In 1946, a large Florida citrus farm called the Howey Company planned to lease half of its vast acreage “to finance an additional development”. Several local businessmen, anticipating a healthy return, signed the lease contract, establishing a speculative relationship: the Howey Company would work the land, while the investors, with no experience or ability farming citrus, provided the capital and became nominal land owners.
Unfortunately, the Howey Company neglected to notify the Securities Exchange Commission (SEC) of the arrangement, per the requirements of the 1933 Securities Act. Having violated federal law, the SEC issued an injunction, which was rebuffed by a Florida appeals court. A series of back-and-forth legal battles ended with the US Supreme Court ruling that Howey’s contracts were indeed investment contracts, and needed to be regulated as such.

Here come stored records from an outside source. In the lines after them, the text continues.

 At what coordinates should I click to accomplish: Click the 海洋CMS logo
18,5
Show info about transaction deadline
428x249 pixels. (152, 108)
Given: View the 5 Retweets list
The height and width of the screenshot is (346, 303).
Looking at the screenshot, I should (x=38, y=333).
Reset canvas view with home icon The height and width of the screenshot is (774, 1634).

SEC v. Howey Co. birthed the “Howey Test,” which is used to determine whether SEC jurisdiction over securities applies. The test defines the sale of a security as when a transaction’s value hinges on another’s work. This test is being applied to the most-pertinent blockchain questions, primarily because fundamental tenants of decentralized apps and tokens – anonymity, autonomy, decentralization – are rendered useless if crypto owners must register with the SEC.
Naturally, the Howey test has raised questions about coin ownership and initial coin offerings (ICOs). Coinbase, in collaboration with Coin Center, Consensys, and Union Square Ventures, recently issued a paper called “A Securities Law Framework for Blockchain Tokens”, addressing that question by advocating that all decentralized apps be designed in accordance with the Howey test. The paper includes guidelines for developing blockchain tokens within an open-source framework so they will not be regulated as securities.

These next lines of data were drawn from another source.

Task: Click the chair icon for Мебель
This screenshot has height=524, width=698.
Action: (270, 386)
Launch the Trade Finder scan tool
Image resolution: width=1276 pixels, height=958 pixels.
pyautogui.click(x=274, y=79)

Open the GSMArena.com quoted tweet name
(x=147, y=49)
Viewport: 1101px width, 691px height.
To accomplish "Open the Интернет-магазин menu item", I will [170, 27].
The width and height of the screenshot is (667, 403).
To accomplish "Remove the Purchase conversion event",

The idea is that, if designed properly, blockchain tokens are the equivalent of a franchise agreement. Owners gain the right to contribute to a larger system by holding blockchain tokens – by classifying these tokens as a contract, “rather than a passive investment interest”, owners are not subjected to the legal rules that come with holding a security.
The paper’s pragmatic approach stands to pay dividends as Dapp technology evolves. By removing the legal intricacies that come with security ownership, decentralization can continue to grow efficiently and safely.